An analysis published in the Proceedings of the National Academy of Sciences on Nov. 20 suggests that “scientific censorship is often driven by scientists” and not just “authoritarian officials with dark motives, such as dogmatism and intolerance,” as popularly believed.

The paper, co-authored by dozens of scholars known for challenging orthodoxies in their fields, cited “self-protection, benevolence toward peer scholars, and prosocial concerns for the well-being of human social groups” as motives for censorious scientists.

Heterodox COVID scholarship may suffer hard-to-prove “camouflaged censorship” by way of “double standards” applied to such research, the paper states.

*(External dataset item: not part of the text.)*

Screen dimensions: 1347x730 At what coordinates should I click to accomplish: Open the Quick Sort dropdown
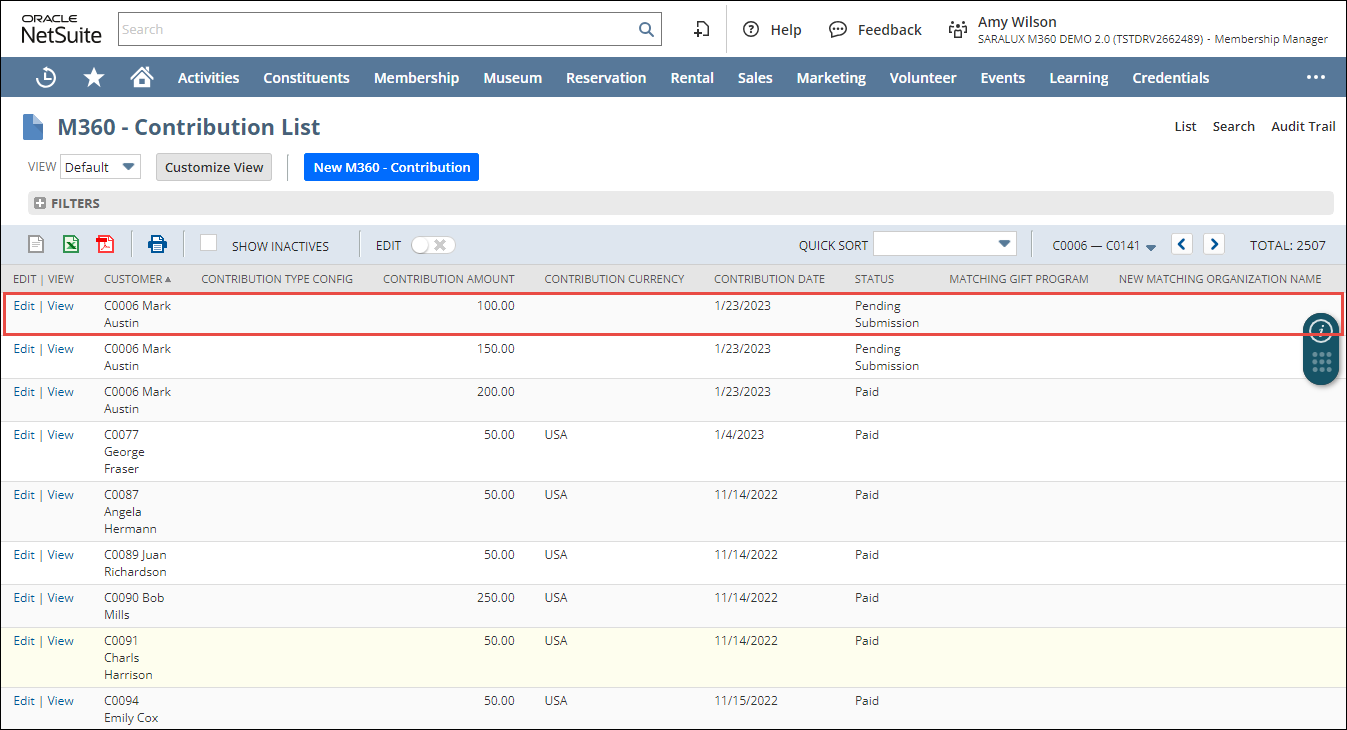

The findings cast further doubt on the practice of not only public health authorities but scientists themselves in demonizing science-based skepticism of the effectiveness of COVID interventions, particularly in relation to their potential medical, mental and social harms.

“Masking recommendations appear to be entirely based on mechanistic and observational data,” they wrote, noting that a much broader systematic review of mask RCTs by the research collaborative Cochrane concluded masks make “little to no difference” against flu or COVID.

(Cochrane unilaterally reinterpreted the study to downplay its findings, over the authors’ objections, after facing media scrutiny.)